Fall In UK Inflation Sets Up BoE Interest Rate Cut
- The Bank of England is set to cut interest rates, after lower-than-expected inflation figures and signs of a weakening jobs market. Headline inflation slowed to 3.2% in November, from 3.6% in October, the Office for National Statistics said on Wednesday. That was the lowest since March and a much clearer drop than predicted by analysts, who had forecast a rate of 3.5%. The news comes only a day after labour market data from the ONS showed the unemployment rate rising to its highest level in over four years in October.
- The economy has struggled for growth in the second half of this year, after a sugar rush in the first quarter in which exporters rushed to get their goods to the U.S. before President Donald Trump could impose trade tariffs. The hangover from that, and the lingering uncertainty over the global economic outlook caused by Trump’s trade policy, has been severe.
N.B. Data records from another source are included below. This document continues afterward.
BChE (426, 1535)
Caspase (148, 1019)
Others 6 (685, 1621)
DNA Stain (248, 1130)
- But at the same time, an unwelcome rise in inflation has stopped the Bank of England from cutting interest rates more quickly to support the economy. A raft of hikes in government-controlled prices, such as energy bills and rail fares, meant that inflation was rising for much of the year, leading it to peak at 3.8% in September. That was also partly due to companies passing on increases in labour costs due to a 6.7% hike in the National Living Wage and an increase in employers’ National Insurance contributions.
- Panmure Liberum chief economist Simon French said the wide range of goods and services now showing softening price trends showed that demand is now so weak that companies are having to absorb those price increases themselves instead. The government will be particularly relieved to have seen politically sensitive food prices, which have been a constant bugbear for the last couple of years, making the biggest contribution to the slowdown in inflation in November. Prices for clothing and footwear and for discretionary services such as restaurants and hotels also fell slightly.
- However, with the worst bout of inflation in half a century still fresh in everyone’s minds, it has been forced to keep the pace of policy easing “gradual and cautious”.
- Peel Hunt’s Pickering said that the scale of the slowdown could be enough to have some members of the Monetary Policy Committee voting for a half-point cut in the Bank Rate to 3.5% on Thursday. The consensus remains for a quarter-point cut to 3.75 %.